The agreement gives the government greater oversight of St. Joseph through 2015 and forces it to follow strict rules designed to prevent fraudulent treatment and billing. It's unclear how the agreement would affect a new business partner.

Still, Chrencik and other Maryland officials said a deal with St. Joseph could be a good fit.

It would allow the University of Maryland to move into a part of the state where it doesn't have a presence, they said. Many Maryland graduates practice at St. Joseph, so there is already a relationship with the system. And Chrencik believes Maryland's strong cardiovascular, orthopedic and cancer practices would fill voids at St. Joseph.

Warren Green, CEO of LifeBridge, said it is too early in the process to tell whether St. Joseph's finances would be a problem. LifeBridge has not determined what a partnership with St. Joseph would look like, he said.

"St. Joseph is a hospital that has been around for long time and has a loyal cadre of patients and staff," Green said. "LifeBridge is successful in the northwest and St. Joseph has a strong presence in the northeast part of the region. The two of them together might make a nice complement."

LifeBridge owns Sinai Hospital of Baltimore, Northwest Hospital in Baltimore County and Levindale Hebrew Geriatric Center & Hospital, as well as a rehabilitation center and a health and fitness center.

A St.

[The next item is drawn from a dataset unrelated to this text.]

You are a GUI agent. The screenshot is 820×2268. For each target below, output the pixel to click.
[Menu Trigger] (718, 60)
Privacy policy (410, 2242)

Joseph spokeswoman would say only that the hospital has received a number of proposals that are being evaluated by board members.

"Unless or until we reach a formal agreement for a strategic partnership, it would be inappropriate to name the health care systems that responded," the spokeswoman, Vivienne Stearns-Elliott, said in a statement.

GBMC declined to comment on potential partnerships. In a blog posting, John B. Chessare, the hospital's president, suggested the two facilities could work well together.

"Although we are 'competitors' in the healthcare arena, GBMC and SJMC have traditionally been united in our quest to meet the healthcare needs of Towson and neighboring communities," he wrote.

St. Agnes Hospital, which like St. Joseph is a Catholic hospital, declined to comment.

It has a history with St. Joseph, however. In 2007, the hospitals announced a "strategic alliance" that explored the possibility of joint outpatient centers and programs for underserved neighborhoods. They identified cardiology as a key area for collaboration at the time.

The two facilities have similar backgrounds. Both were started by orders of Roman Catholic nuns in the 19th century and are near one another.

Jean Hitchcock, a spokeswoman for Medstar Health, said she could not comment because the company had signed a confidentiality agreement with St. Joseph.

MedStar, which owns Union Memorial Hospital in Baltimore, and St. Joseph were once competitors in vying for Midei. While a partner at MidAtlantic Cardiovascular, he did most of his work at St. Joseph, where he was under contract.

In 2007, MedStar proposed a $25 million merger with MidAtlantic if Midei would move to Union Memorial as part of the deal. But St. Joseph offered Midei a full-time position with a seven-figure salary. The move scuttled the merger plans, and MidAtlantic has since disbanded.